En 1999, j’ai reçu un prix littéraire pour « Le Bouddha blanc ». Je peignais un tableau au même moment, comme une note picturale. C’était une pratique à l’époque inhabituelle me concernant. Le dessin, qui représentait un Bouddha blanc, a disparu depuis mais je me rappelle clairement à quoi il ressemblait. Un ami prénommé Bruno, sans renier la religion, m’avait déconseillé d’introduire mes croyances dans l’art. Soit. Il ne m’a pas été facile de lui expliquer que je n’étais pas croyant, que ce Bouddha n’émanait pas du bouddhisme mais de mon intériorité en tant que Japonais. Je vis certes entre Paris et la Normandie mais je n’ai pas l’attention de me blanchir la peau. Où que je vive, le Japon reste ma terre natale et je souhaite que mes peintures reflètent ma sensibilité qui trouve sa source à travers ces deux pays. C’est pourquoi, parfois, Bouddha m’apparaît soudainement en Normandie. « Bruno, ce n’est pas rationnel. Ce qui compte pour moi, c’est ce que ressentent les personnes qui regardent mes tableaux. C’est ce qui m’inspire qui me pousse à peindre. Je veux juste peindre. »
Serai-je en mesure d’organiser une exposition qui me ressemble ? C’est un défi pour moi en tant qu’artiste. Plongé dans l’écriture de romans dans ma trentaine et ma quarantaine, j’étais guidé par la logique et la pensée. Désormais, je suis animé par ma sensibilité. Face à ma toile, une matrice s’active dans les profondeurs de mon cerveau, les circuits neuronaux s’agitent. Ma concentration atteint son apogée. Quelles formes vont figurer les couleurs, les lignes et les points ? Je suis porté par ces invisibles.

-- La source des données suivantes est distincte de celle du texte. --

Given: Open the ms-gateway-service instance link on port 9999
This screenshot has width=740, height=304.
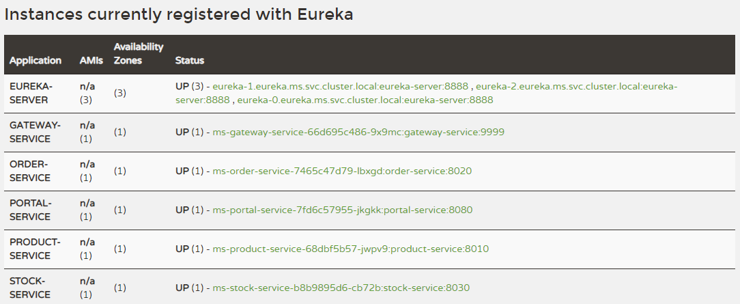Looking at the screenshot, I should pos(358,132).
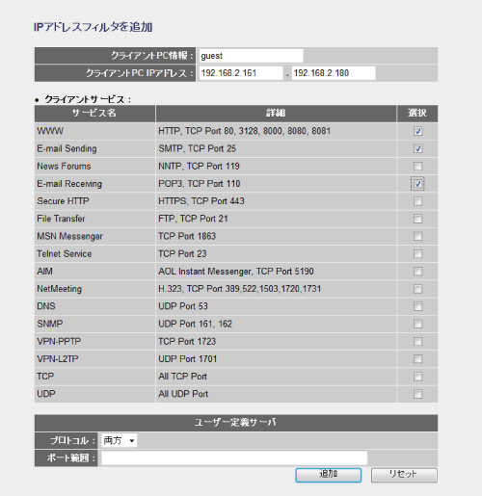Check the DNS UDP Port 53 box
482x496 pixels.
click(x=417, y=306)
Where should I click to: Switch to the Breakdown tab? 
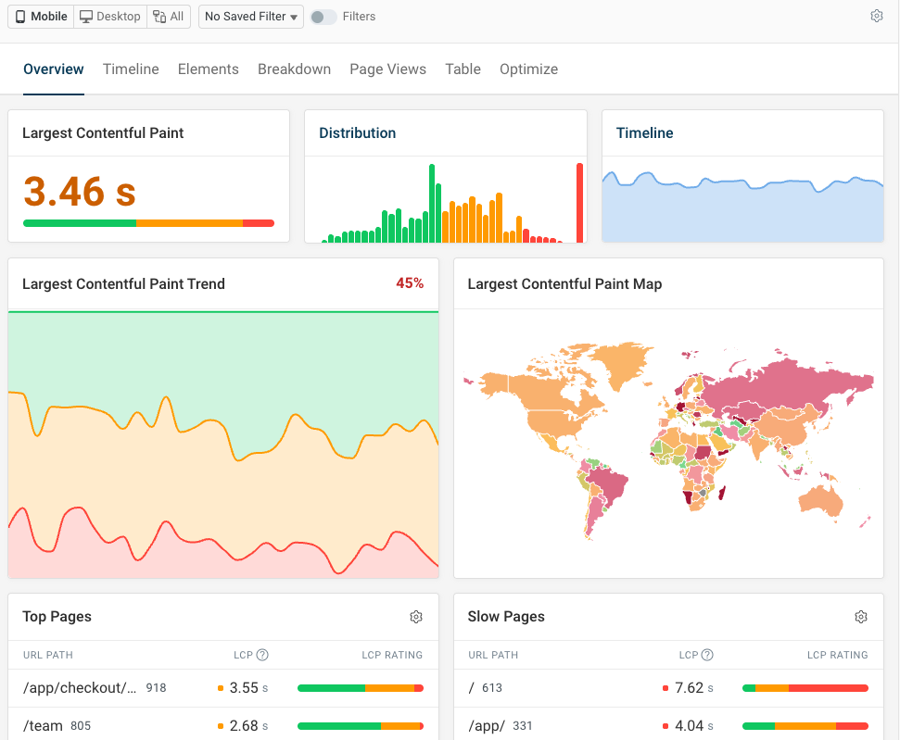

Par un grand hasard, l’exposition commence le jour de mes soixante-cinq ans. Laurent, le galeriste, a décidé des dates. « Ce sera entre le 4 et le 12 octobre ». À cet âge-là, on est censé prendre sa retraite. Pourtant, je n’ai jamais été aussi ardent. Je n’ai que faire de la gloire ou de l’argent, des pensions de retraite ou de mes vieux jours. L’énergie qui se dégage de mes mains grave sur la toile. Je brûle de vitalité, je suis incandescent. Je veux faire vibrer les visiteurs. Folles de création, toutes les cellules de mon corps investissent la toile.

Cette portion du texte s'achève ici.